# Playstation Home...



## Jazzy Jase (Jul 10, 2008)

...Anyone tried it now the beta has gone public?

I can't get in. Keeps saying "The connection to the server was lost".


----------



## Pieface876 (Nov 14, 2008)

All I've heard is bad things. I played the Beta and that was crowded, and now its triple that.

Another thing is that they're charghing for everything, such as a Sofa is $1


----------



## beardboy (Feb 12, 2006)

How do you get the beta? Do you just run system update on the PS3 dashboard?

EDIT: Found it


----------



## Jakedoodles (Jan 16, 2006)

Here's the trick. Go to users on your PS3 and add new user. When you set up the user, say it's in the U.S. Any old rubbish and New York will be fine. Zip code is 1001. Then, once you've gone through all that, go to the 'sign up to playstation network' and fill in all the gubbins. 

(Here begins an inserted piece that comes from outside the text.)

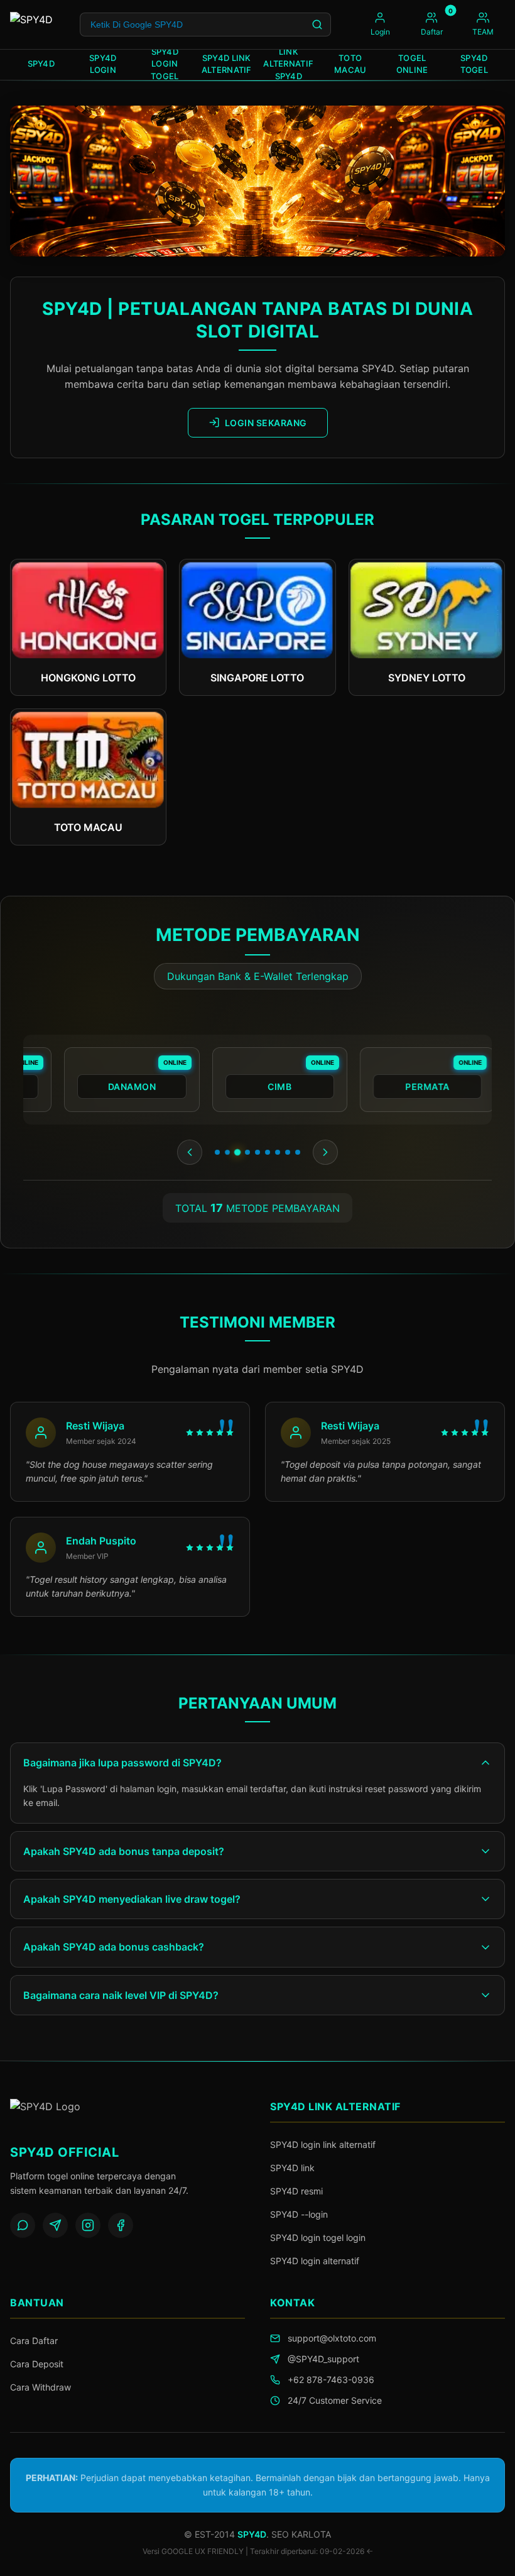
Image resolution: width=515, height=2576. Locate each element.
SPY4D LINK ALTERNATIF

Then sign into home. You'll get straight in because the PS3 will look at the US servers which will be near empty because they will all be at school/work when we want to go on (unless you like going on at 2am) rather than the UK ones which will be at full capacity.


----------



## FerrariFred (Dec 1, 2008)

I tried it the other day. Quite quirky and has the potential to be good. But its flaws are theres not enough things to do and theres too many people speaking different languages. Non of my mates have a ps3 so its not worthwhile doing anything other than straight online gaming. :thumb:


----------